Today's flashback takes me to many, many mornings... especially those on the cooler side... when I would make my way up the stairs to my grandparent's kitchen to eat before leaving for school. I'd sit at the far end of the kitchen table/bar - the kind made from white formica, complete with those teeny tiny golden flecks of paint - and watch the small black and white TV at the other end. Following Captain Kangaroo was a local children's morning show, The Peggy Mitchell Show, that I loved. So much so, I even made an appearance on it, once. In fact, when Ms. Peggy's puppet asked me what I wanted to be when I grew up, I told her, "deaf." That was followed by the puppet's jolting turn towards me, and in Peggy's own voice rather than the puppet's, a squalling, "What?!?!?".
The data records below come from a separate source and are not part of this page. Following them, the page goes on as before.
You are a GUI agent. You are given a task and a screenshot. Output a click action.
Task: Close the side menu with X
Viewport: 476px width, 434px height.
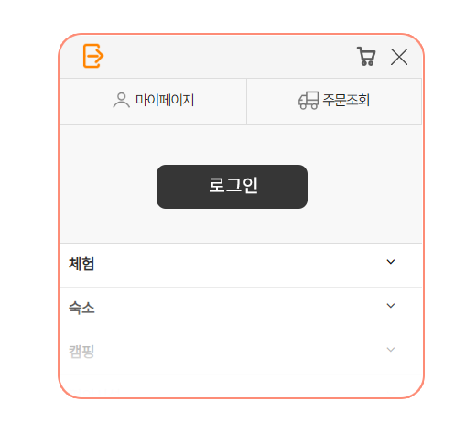point(399,57)
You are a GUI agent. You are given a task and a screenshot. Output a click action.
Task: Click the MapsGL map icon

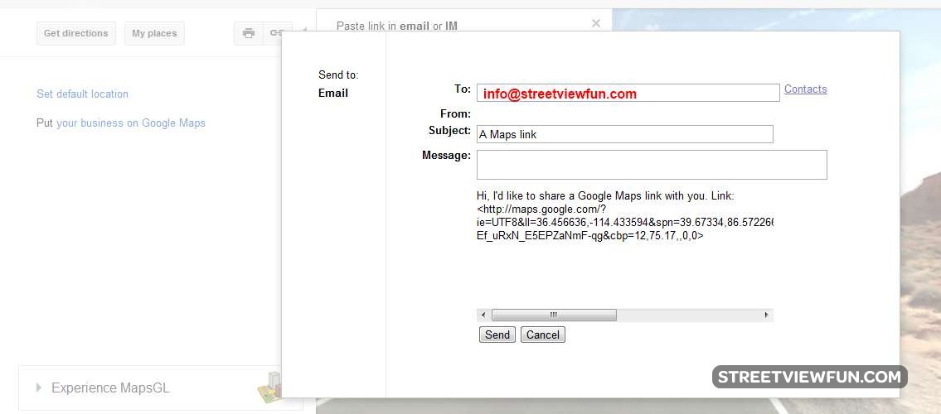click(x=270, y=388)
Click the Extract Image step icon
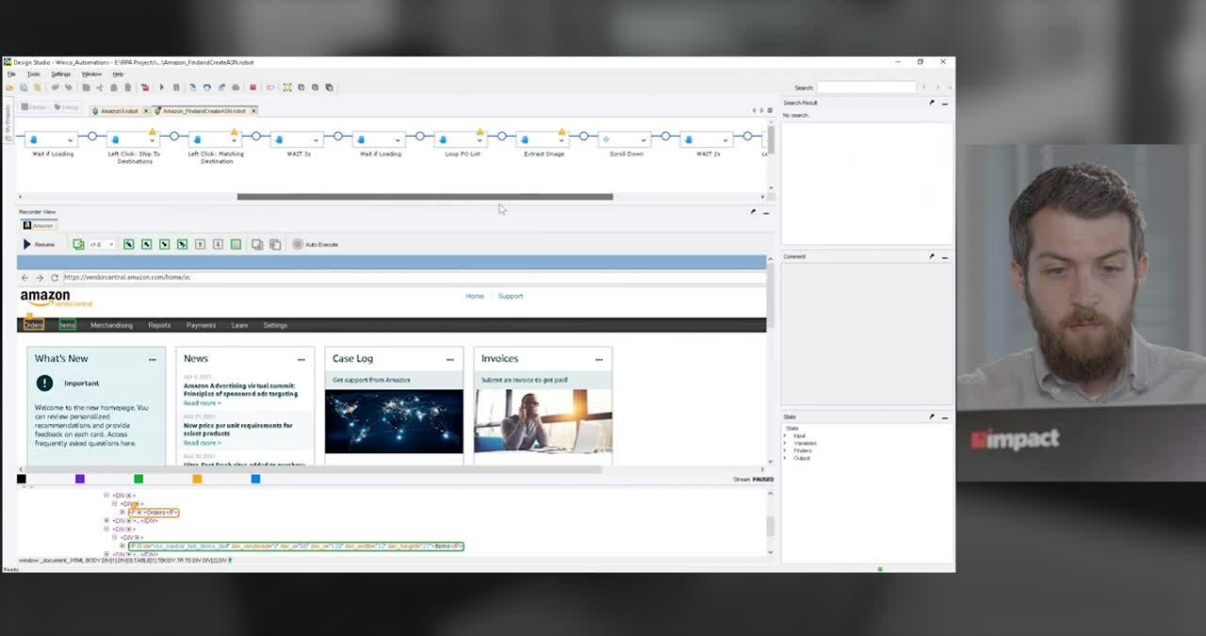Viewport: 1206px width, 636px height. (525, 139)
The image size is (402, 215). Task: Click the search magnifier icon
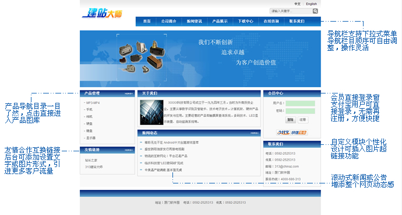point(315,11)
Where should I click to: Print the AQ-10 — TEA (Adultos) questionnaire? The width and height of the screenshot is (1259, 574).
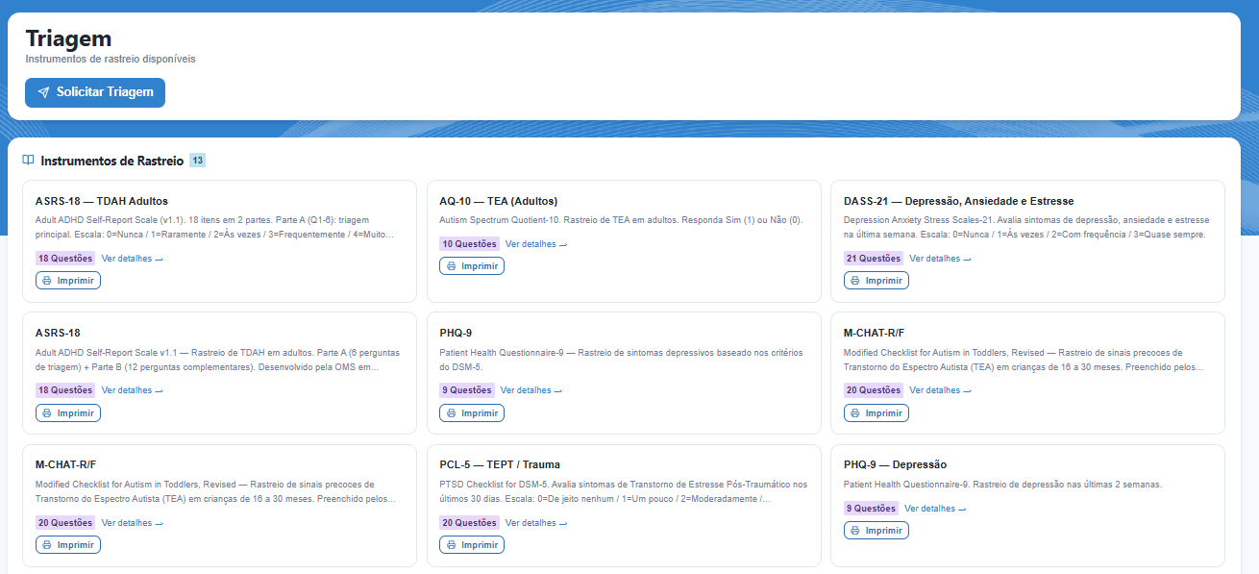click(472, 266)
It's hilarious for me to even think about now. I can't imagine what the TV audience thought as they watched! Obviously, I didn't want to be deaf, but I was very interested in working with special needs children and was learning sign language with my mom, a special education assistant at the time. "I want to be an interpreter for the hearing impaired" was just not coming to mind at seven years old, so "deaf" it was.
At any rate, those mornings were precious to me as I'd watch Popie get ready for work and Ma stand at the stove, stirring and stirring. Nine times out of the ten, she was making this rice... sweet rice, that is. There was no other kind in Ma's book. Right off the burner, I remember her always pouring it straight out of the pan into my bowl and wonder why I wasn't eating it up. I didn't have the heart to tell her it would burn off my tongue if I did. So I'd blow and blow (and blow some more) while she asked me one thousand times if it needed more sugar, a bit more milk, and on, and on...
Bless her sweet four-foot-ten soul.
Nothing. I mean nothing beats a bowl of this stuff when you need to feel good and warm down to your toes... buttery, creamy, sweet comfort absolutely rolled into every bite. And if you're really good, you know how to ration the toast just right, so that the last crumb happens to end up right alongside the final spoonful of rice.
I do not measure anything in this. I take a couple of cups of cooked rice and add whole milk, real butter, real sugar, and cinnamon until just right. Then I pour it straight into the bowl, steaming hot, because carrying on tradition is half the fun, right? It is a total "to-taste" deal. Easy, nostalgic... perfect.